As such, I advocated for the Equal Rights Amendment, writing that “ERA is important for men too. When applied to all sexes, it would mean that shared parenting is an equal right. That maternity and paternity leave must be equal. That men cannot be forced into parenthood anymore than women can be. That genital integrity applies equally to men – that is, male circumcision is genital mutilation. That women must be allowed in combat (and will in the US in 2016), and the military draft must apply equally to women and men. That the criminal sentencing discount women currently enjoy – which is greater that the white sentencing discount – must be addressed”.
I criticized the situation today where men are expected to “fulfill the 20th century male gender role while promoting progressive gender roles for women”. The attitude is, “Treat me like an equal, and start by paying for my dinner”. Yet, “make me a sandwich” is no more sexist than “buy me dinner”, though few women today would agree with that.
In my view, it’s fine for a woman to expect a man to pay for dinner, so long as she’s willing to get in the kitchen without hypocritical complaints. Or, if she doesn’t want to get in the kitchen then she needs to pay her half at the restaurant. But a woman who games the system is not a woman one can have a good relationship with.

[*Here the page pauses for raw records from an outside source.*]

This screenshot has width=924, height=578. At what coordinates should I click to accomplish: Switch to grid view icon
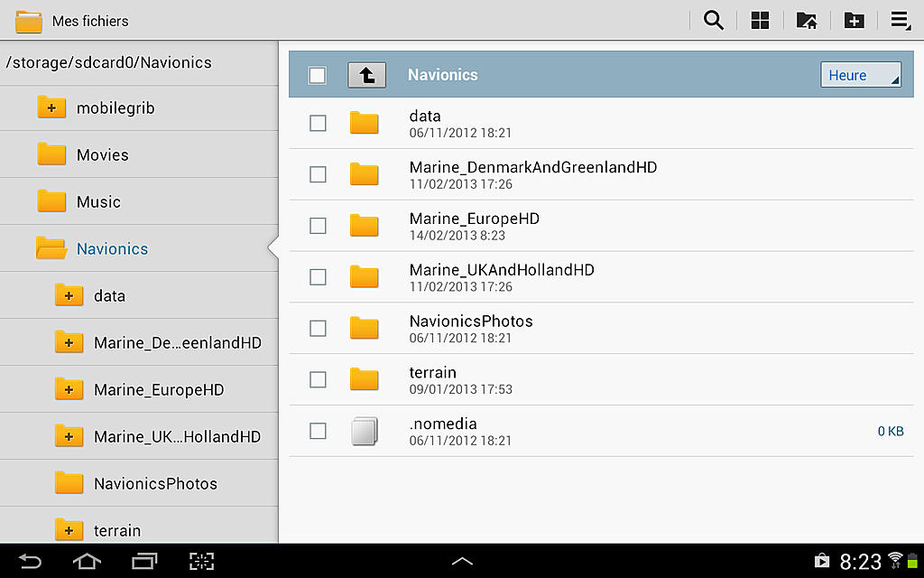[x=760, y=21]
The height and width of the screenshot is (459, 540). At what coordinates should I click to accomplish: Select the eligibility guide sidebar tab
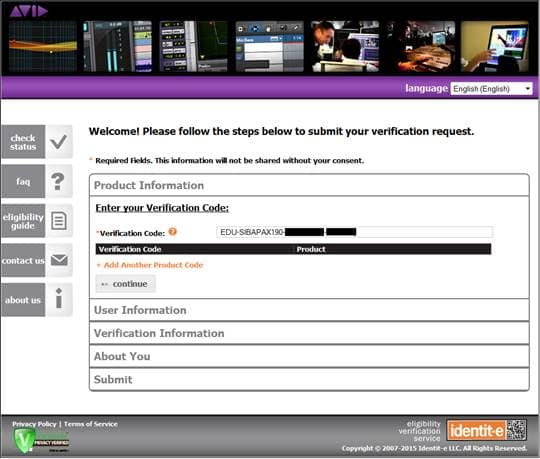pyautogui.click(x=23, y=221)
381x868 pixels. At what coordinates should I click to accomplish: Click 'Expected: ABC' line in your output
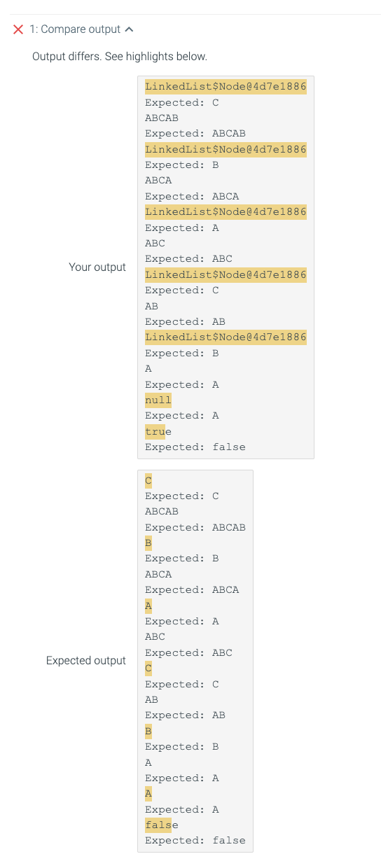click(188, 259)
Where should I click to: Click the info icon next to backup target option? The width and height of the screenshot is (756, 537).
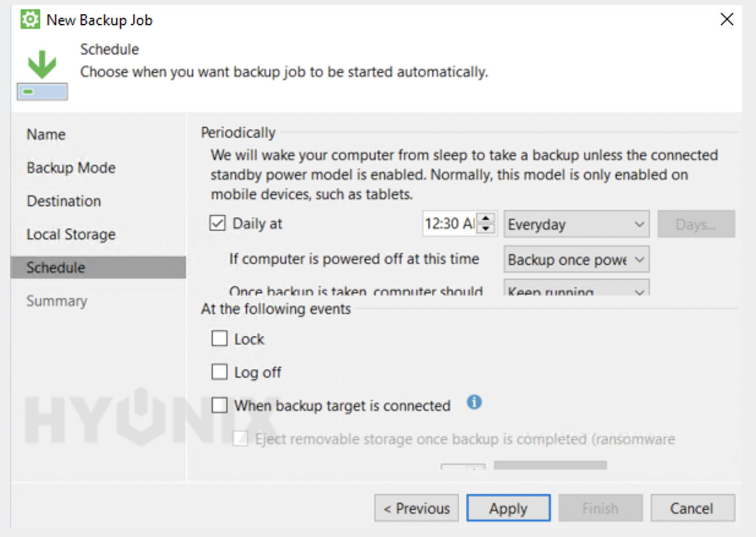pos(473,403)
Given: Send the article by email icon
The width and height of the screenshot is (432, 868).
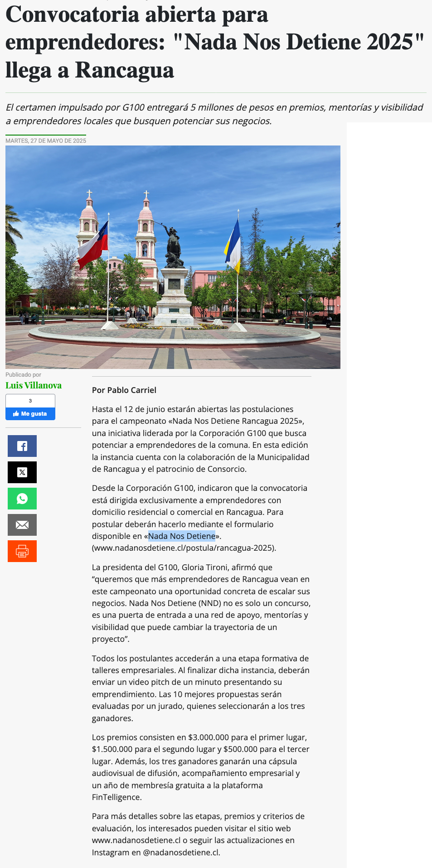Looking at the screenshot, I should click(22, 525).
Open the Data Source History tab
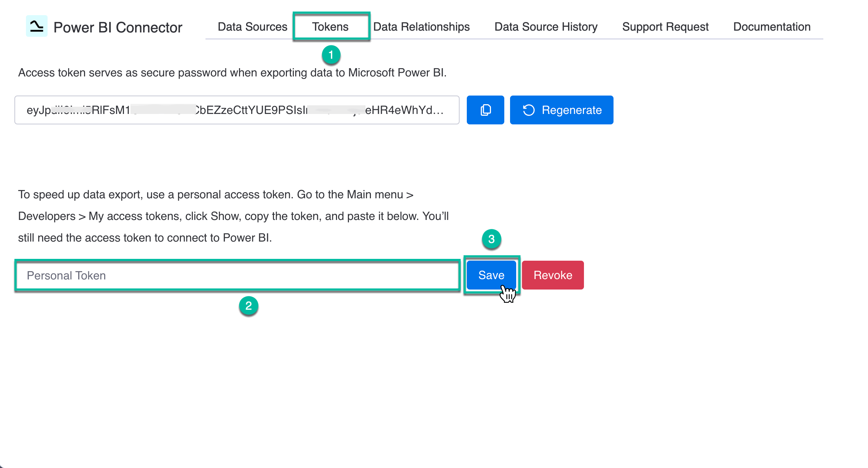Viewport: 868px width, 468px height. click(545, 26)
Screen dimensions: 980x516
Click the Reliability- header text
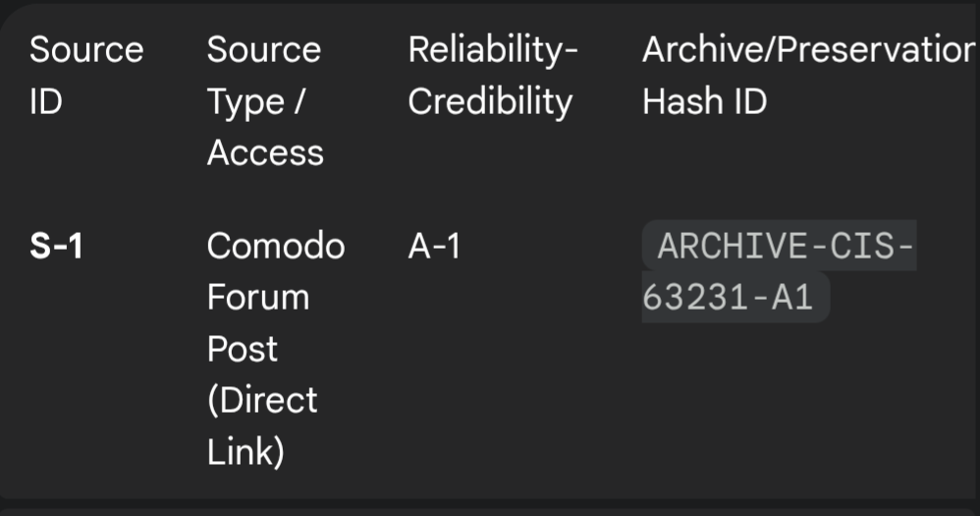coord(493,50)

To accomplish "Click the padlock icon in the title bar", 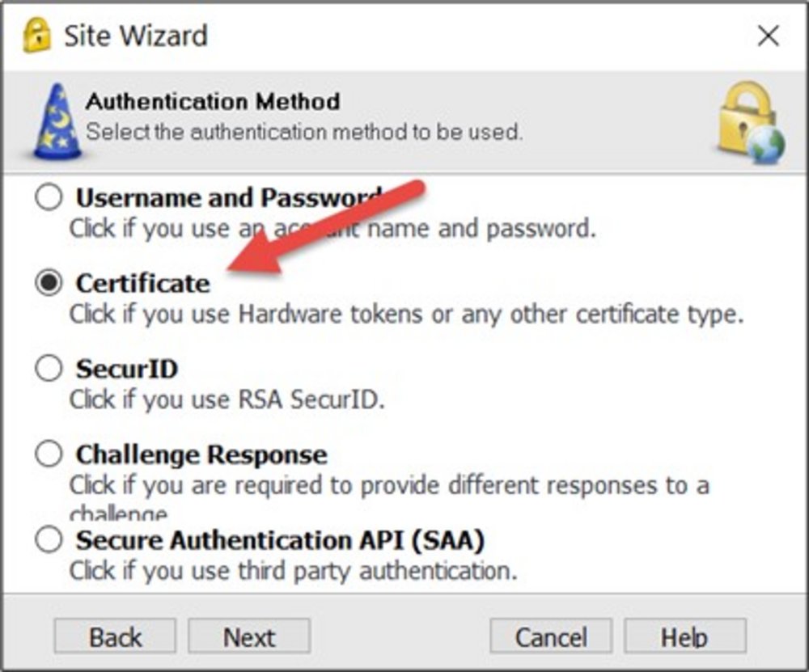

On the other hand, I’ve criticized conservatives for sometimes pushing individual liberty aside in favour of traditionalism. And I’ve criticized traditionalist men for saying “lucky boy” when a woman has sex with an underage boy instead of recognizing that she’s putting him at risk.
But I also criticized women who label men as boys when men don’t fulfill the traditional male role, which is transferring resources to women and children (both financial and physical, which is to say, risking his life to protect women). In contrast, I asserted that “a man is being responsible when he supports himself, and has no obligation to transfer his earnings to a woman”.

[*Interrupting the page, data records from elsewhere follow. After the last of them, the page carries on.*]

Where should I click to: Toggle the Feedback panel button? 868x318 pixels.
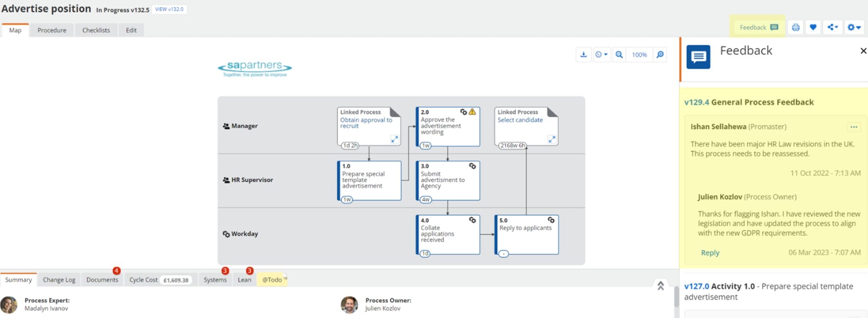758,28
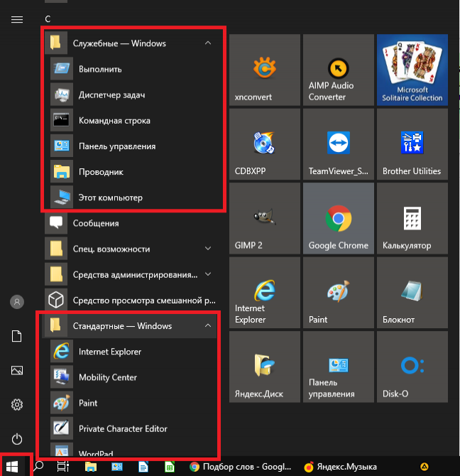Launch GIMP 2 tile
This screenshot has height=476, width=460.
[264, 219]
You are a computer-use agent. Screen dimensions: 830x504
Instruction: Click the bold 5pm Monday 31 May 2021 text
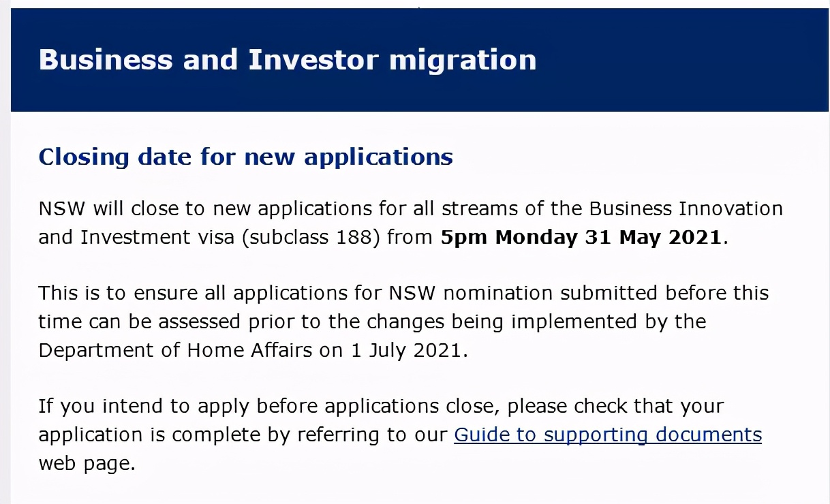[x=581, y=237]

However, I have no problem with a man being the breadwinner and a woman staying home with the kids – if that’s what they choose. But I don’t support shaming people into either traditional or non-traditional roles.
In explaining why I’m pro-choice, I claimed that “Feminist ideology, if it is to be logical and consistent, must admit that men owe women nothing – just as women owe men nothing”.
No fault divorce is a good example. It’s not traditionalist (quite the contrary), and it’s lead to the common situation where women (who file over two-thirds of divorces) can walk away from a marriage for any reason, or no reason at all, and be free from all marital responsibilities. But men’s marital responsibilities continue as alimony.
This combination of traditionalism when it benefits women, and non-traditionalism when that benefits women, is very harmful to men. This is why I agree with MGTOW that men should avoid marriage and fatherhood until alimony is abolished, shared parenting is law, child support is reformed, and there are much stronger protections against paternity fraud.
I also insisted that “women need to take their share of the responsibility for the way in which they support and promote traditional gender roles”.
For example, in a recent post about the Swedish film Force Majeure, where a woman psychologically abuses her husband after he runs away from her and the kids when he thinks an avalanche is coming, I editorialized that “there are no feminists in avalaches, or sinking ships, or any other dangerous situation. Women want men to take on life threatening risks, and they’ll go back to being feminists once they’re safe”.
I made it clear that I was not criticizing the traditional male role, noting that I previously wrote in support of stoicism, approvingly quoting Marcus Aurelius, who wrote that “You have power over your mind – not outside events. Realize this, and you will find strength”.
The problem, I noted, “is that while women demand the traditional male role, they also demean rather than respect men who fulfill it”.